John Duignan is loath to say it, but he believes the facility will eventually open its doors in Ballivor. “I think they will win in court, unfortunately,” he says. This opinion is based on more than two decades of direct experience with Scientology. He joined the church aged 22 following a chance encounter on the streets of Stuttgart, Germany.

By his own admission, John was a damaged young man when Scientology entered his life. Both of his parents died tragically in the UK when he was just 10 and he was sent to live with his aunt and her family in Carrigaline, Co Cork.

Though his relatives were supportive and caring, he struggled throughout his life with the sudden loss of his parents and being separated from his brothers and sisters, who were sent to live with other family members.

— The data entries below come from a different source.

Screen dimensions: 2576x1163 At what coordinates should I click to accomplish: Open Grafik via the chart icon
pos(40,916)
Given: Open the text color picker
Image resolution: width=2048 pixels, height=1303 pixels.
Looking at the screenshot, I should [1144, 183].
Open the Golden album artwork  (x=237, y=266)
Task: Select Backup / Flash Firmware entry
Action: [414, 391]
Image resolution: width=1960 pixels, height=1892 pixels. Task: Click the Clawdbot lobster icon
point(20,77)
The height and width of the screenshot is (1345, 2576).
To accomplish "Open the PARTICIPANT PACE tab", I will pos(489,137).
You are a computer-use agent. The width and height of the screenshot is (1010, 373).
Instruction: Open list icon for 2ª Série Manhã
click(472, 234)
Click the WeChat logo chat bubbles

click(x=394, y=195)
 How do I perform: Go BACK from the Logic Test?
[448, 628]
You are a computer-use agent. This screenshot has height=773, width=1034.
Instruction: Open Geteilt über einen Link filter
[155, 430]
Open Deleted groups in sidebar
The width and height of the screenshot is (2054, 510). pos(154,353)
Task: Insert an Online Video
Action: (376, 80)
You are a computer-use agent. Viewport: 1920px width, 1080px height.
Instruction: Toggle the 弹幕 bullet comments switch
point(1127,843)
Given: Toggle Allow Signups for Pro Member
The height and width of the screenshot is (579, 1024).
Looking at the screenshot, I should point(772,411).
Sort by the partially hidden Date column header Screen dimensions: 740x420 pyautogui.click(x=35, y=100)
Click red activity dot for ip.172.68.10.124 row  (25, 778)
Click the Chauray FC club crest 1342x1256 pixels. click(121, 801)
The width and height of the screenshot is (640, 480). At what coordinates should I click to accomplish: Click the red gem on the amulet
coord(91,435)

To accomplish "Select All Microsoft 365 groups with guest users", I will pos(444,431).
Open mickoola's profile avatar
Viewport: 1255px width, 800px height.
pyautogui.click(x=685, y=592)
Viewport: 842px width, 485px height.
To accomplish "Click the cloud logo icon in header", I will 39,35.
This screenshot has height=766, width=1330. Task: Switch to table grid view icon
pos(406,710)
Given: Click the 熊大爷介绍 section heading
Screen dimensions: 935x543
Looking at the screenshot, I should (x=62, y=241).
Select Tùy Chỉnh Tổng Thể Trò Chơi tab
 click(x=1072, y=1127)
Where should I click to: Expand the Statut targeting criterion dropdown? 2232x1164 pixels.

“My parents died six months apart. You never get over it. I was left scarred for life. My aunt and uncle were great but I always felt I wasn’t one of their own kids. Spiritually speaking, I was searching for that family unit when I encountered Scientology as a young man. They saw that vulnerability in me and used it.”

Within a few months, he was deeply entrenched in the church. “I was a penniless vagabond really. I didn’t have the money for their courses, so I was assigned to join their staff as a volunteer, then recruited by the Sea Organisation, which is its militant religious wing really. I was shipped out to California within three months. They saw in me an utter gullibility.

“I then gave them 21 years of my life, before I finally woke up and left in 2006. There was a very gradual progression of realisation to get to that point before I left.”

During his 21 years as a Scientologist, John rose to the position of “commanding officer”. In this senior managerial role, he was involved in activities from computer coding and overseeing local churches, to finance and marketing campaigns, worldwide.

But it was when he was posted in Birmingham, involved in a marketing campaign, that his niggling doubts over L Ron Hubbard’s teachings took over. He had more freedom in Birmingham and was assigned to work with community and business groups, giving him exposure to lots of non-Scientologists. He then began scouring ex-Scientology message boards.

“I found people online who I used to work with and knew well, who had simply disappeared. I had a moment of realisation: ‘Oh my god, I’m in a cult.’ I had to plan to walk away, and I did. I had a midnight flit back to Ireland.

“The transition wasn’t easy. But I’ve lived a lifetime in the 16 years since I left Scientology behind.”